## Task directions
What is needed is an exact copy of the lines from the one containing "Tap the Add button" through the last line of the records below, with no pictures.

[[ Data to examine, beginning ]]

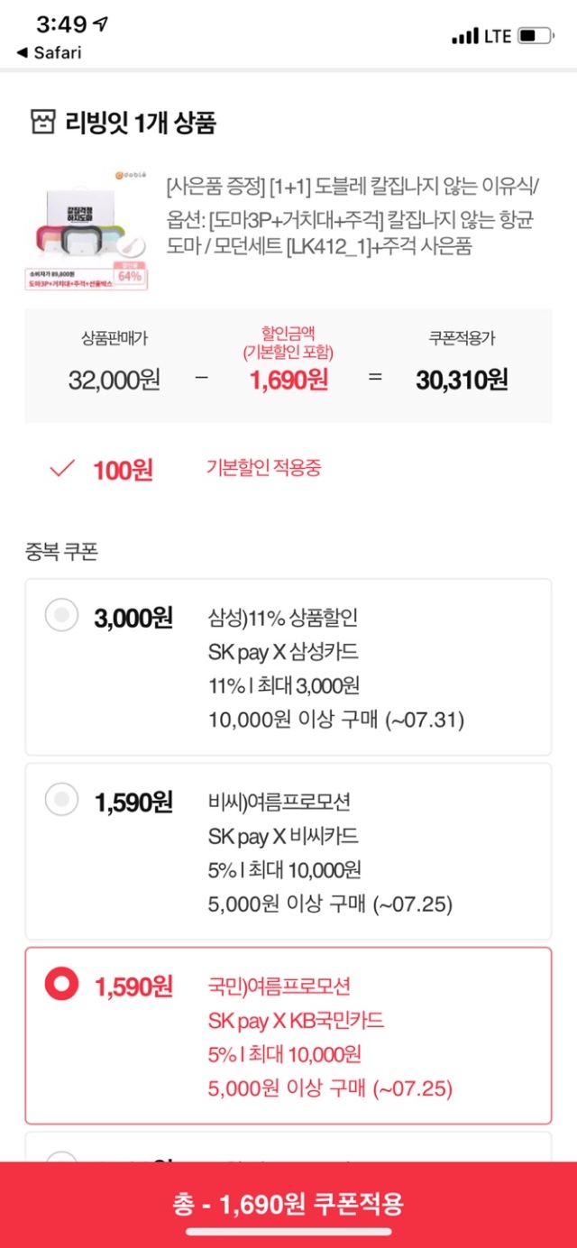This screenshot has height=1248, width=577.
Task: Tap the cellular signal bars icon
Action: (x=465, y=36)
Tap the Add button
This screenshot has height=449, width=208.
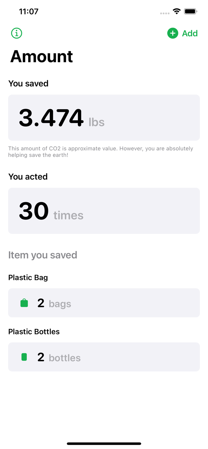pyautogui.click(x=189, y=33)
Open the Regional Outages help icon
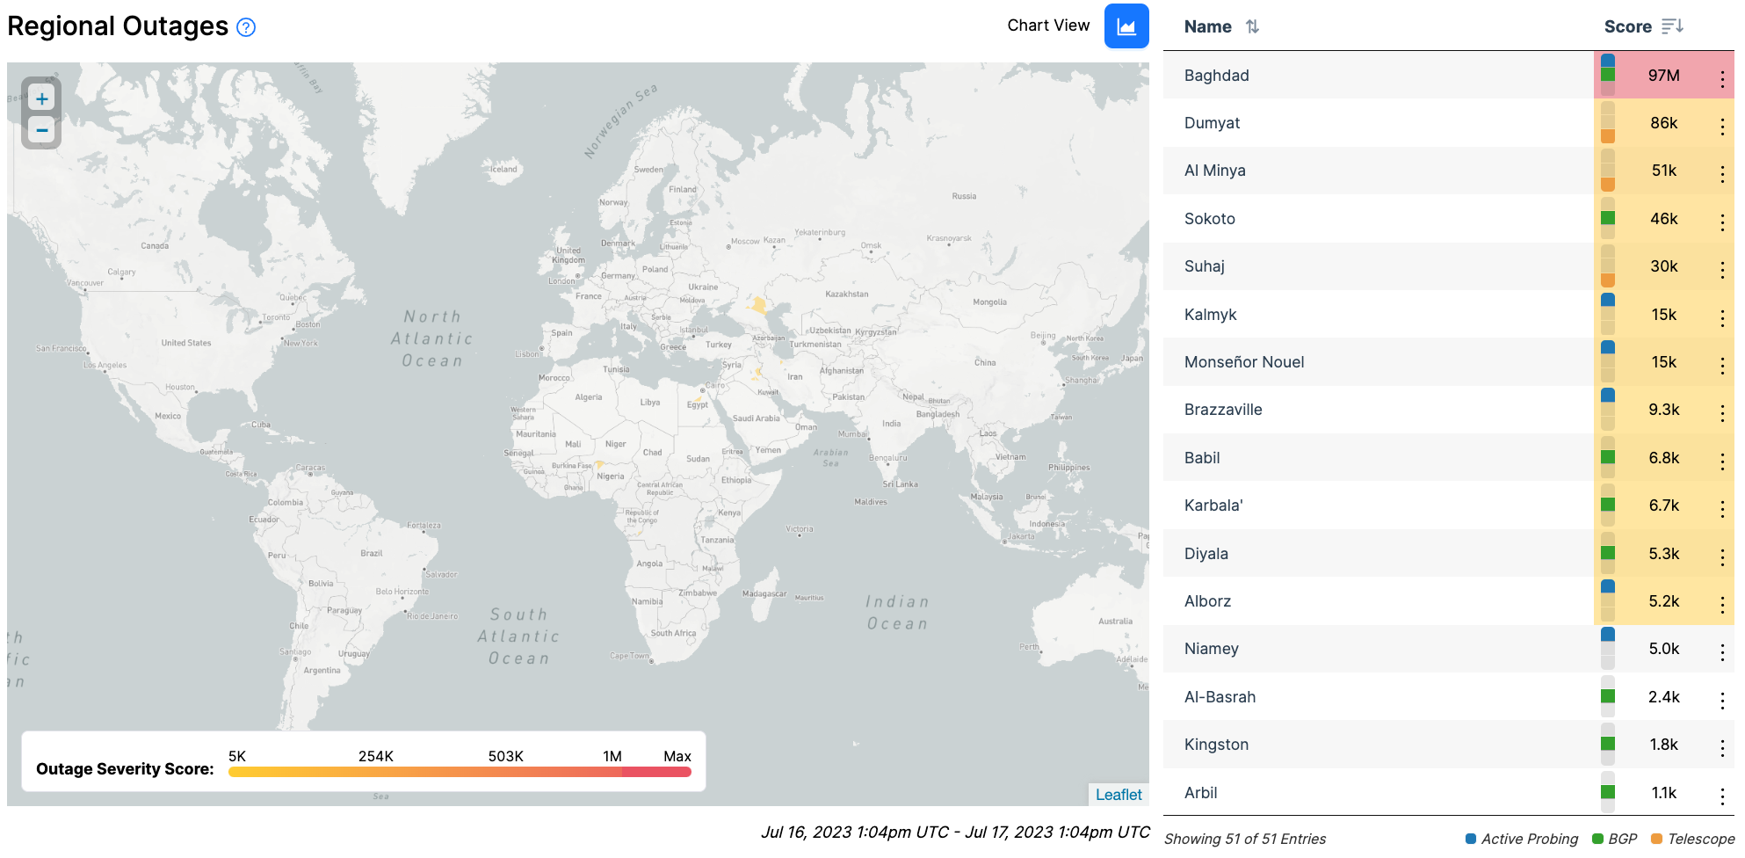Screen dimensions: 1745x858 point(246,27)
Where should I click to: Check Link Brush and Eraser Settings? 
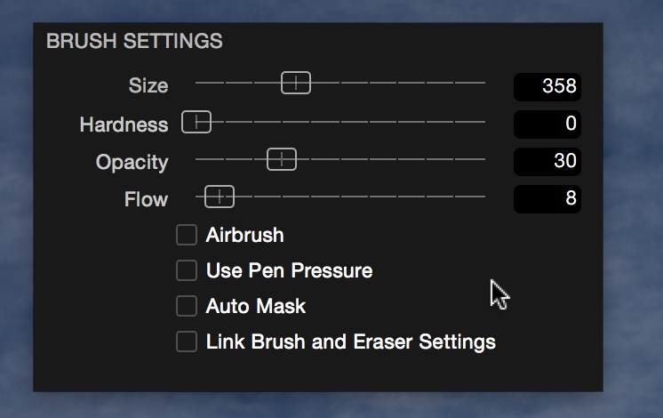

[[ Data to examine, end ]]

## Answer to this exercise
Tap the Add button
This screenshot has height=449, width=208.
pyautogui.click(x=189, y=33)
Open the Regional Outages help icon
Screen dimensions: 1745x858 point(246,27)
Where should I click to: Check Link Brush and Eraser Settings? 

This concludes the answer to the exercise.